Bin Tang, professor de ciência da computação na Universidade Estadual da Califórnia em Dominguez Hills, disse à agência Associated Press que Allen frequentou algumas de suas aulas antes de se formar.

“Ele era realmente um ótimo aluno, sempre sentado na primeira fila da minha aula, prestando atenção e frequentemente me enviando e-mails com dúvidas sobre os trabalhos do curso. De fala mansa, muito educado, um bom rapaz. Fiquei muito chocado ao ver a notícia”, escreveu Tang em um e-mail.

Uma emissora local da ABC em Los Angeles veiculou uma entrevista com Allen durante o último ano da faculdade dele. A entrevista fazia parte de uma reportagem sobre novas tecnologias para ajudar as pessoas à medida que envelhecem.
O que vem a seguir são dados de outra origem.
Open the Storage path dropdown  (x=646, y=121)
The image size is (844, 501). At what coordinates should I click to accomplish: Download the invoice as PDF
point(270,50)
Ele havia desenvolvido um protótipo de um novo tipo de freio de emergência para cadeiras de rodas.

Allen doou US$ 25 para um comitê de ação política do Partido Democrata em apoio à candidatura de Kamala Harris à presidência em 2024, de acordo com registros federais de financiamento de campanha.

O currículo on-line de Allen indica que ele trabalhou nos últimos seis anos na C2 Education, uma empresa que oferece serviços de orientação para admissão e preparação para testes a aspirantes a estudantes universitários. Uma publicação de 2024 na página do Facebook da escola listou Allen como o professor do mês.

Allen também postou que havia desenvolvido um videogame para a plataforma Steam baseado em química molecular. Uma publicação em nome de Allen dizia que ele estava trabalhando no desenvolvimento de um novo jogo de combate do tipo “top-down shooter”, ambientado no espaço sideral.